### EXERCISE AIM
Copy out every line of the items below word for word, with nothing changed, added, or left out.

— begin DATA EXCERPTS —

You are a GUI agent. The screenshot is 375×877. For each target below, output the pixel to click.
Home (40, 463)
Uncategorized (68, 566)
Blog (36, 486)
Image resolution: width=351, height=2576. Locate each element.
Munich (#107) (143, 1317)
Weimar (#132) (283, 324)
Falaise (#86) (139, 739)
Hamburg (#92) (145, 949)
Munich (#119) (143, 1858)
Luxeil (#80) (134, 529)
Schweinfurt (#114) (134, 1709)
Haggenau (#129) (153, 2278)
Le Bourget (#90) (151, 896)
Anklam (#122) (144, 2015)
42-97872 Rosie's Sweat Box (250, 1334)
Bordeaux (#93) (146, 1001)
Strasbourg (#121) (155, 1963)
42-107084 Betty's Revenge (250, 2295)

— end DATA EXCERPTS —

### RESULT OF THIS TASK
You are a GUI agent. The screenshot is 375×877. For each target below, output the pixel to click.
Home (40, 463)
Uncategorized (68, 566)
Blog (36, 486)
Image resolution: width=351, height=2576. Locate each element.
Munich (#107) (143, 1317)
Weimar (#132) (283, 324)
Falaise (#86) (139, 739)
Hamburg (#92) (145, 949)
Munich (#119) (143, 1858)
Luxeil (#80) (134, 529)
Schweinfurt (#114) (134, 1709)
Haggenau (#129) (153, 2278)
Le Bourget (#90) (151, 896)
Anklam (#122) (144, 2015)
42-97872 Rosie's Sweat Box (250, 1334)
Bordeaux (#93) (146, 1001)
Strasbourg (#121) (155, 1963)
42-107084 Betty's Revenge (250, 2295)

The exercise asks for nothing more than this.